## Exercise goal
Extract the entries in their exact form.

== Segment start ==

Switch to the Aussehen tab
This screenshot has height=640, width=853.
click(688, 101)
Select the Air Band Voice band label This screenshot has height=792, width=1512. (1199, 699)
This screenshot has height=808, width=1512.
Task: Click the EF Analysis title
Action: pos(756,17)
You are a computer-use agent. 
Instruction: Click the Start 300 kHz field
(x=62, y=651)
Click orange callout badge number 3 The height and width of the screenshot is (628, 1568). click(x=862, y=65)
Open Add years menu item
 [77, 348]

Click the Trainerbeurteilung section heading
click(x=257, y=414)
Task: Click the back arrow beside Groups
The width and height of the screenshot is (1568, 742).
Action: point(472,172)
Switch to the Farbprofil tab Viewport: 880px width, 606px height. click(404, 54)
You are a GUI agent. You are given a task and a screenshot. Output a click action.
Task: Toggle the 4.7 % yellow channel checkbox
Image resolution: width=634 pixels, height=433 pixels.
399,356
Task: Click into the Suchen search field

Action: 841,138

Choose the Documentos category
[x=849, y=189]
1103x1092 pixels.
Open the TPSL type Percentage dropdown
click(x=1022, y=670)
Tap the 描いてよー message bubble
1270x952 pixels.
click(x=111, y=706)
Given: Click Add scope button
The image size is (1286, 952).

== Segment end ==

## Task response
Switch to the Aussehen tab
This screenshot has height=640, width=853.
click(688, 101)
Select the Air Band Voice band label This screenshot has height=792, width=1512. (1199, 699)
This screenshot has height=808, width=1512.
Task: Click the EF Analysis title
Action: pos(756,17)
You are a computer-use agent. 
Instruction: Click the Start 300 kHz field
(x=62, y=651)
Click orange callout badge number 3 The height and width of the screenshot is (628, 1568). click(x=862, y=65)
Open Add years menu item
 [77, 348]

Click the Trainerbeurteilung section heading
click(x=257, y=414)
Task: Click the back arrow beside Groups
The width and height of the screenshot is (1568, 742).
Action: point(472,172)
Switch to the Farbprofil tab Viewport: 880px width, 606px height. click(404, 54)
You are a GUI agent. You are given a task and a screenshot. Output a click action.
Task: Toggle the 4.7 % yellow channel checkbox
Image resolution: width=634 pixels, height=433 pixels.
399,356
Task: Click into the Suchen search field

Action: 841,138

Choose the Documentos category
[x=849, y=189]
1103x1092 pixels.
Open the TPSL type Percentage dropdown
click(x=1022, y=670)
Tap the 描いてよー message bubble
1270x952 pixels.
click(x=111, y=706)
Given: Click Add scope button
The image size is (1286, 952).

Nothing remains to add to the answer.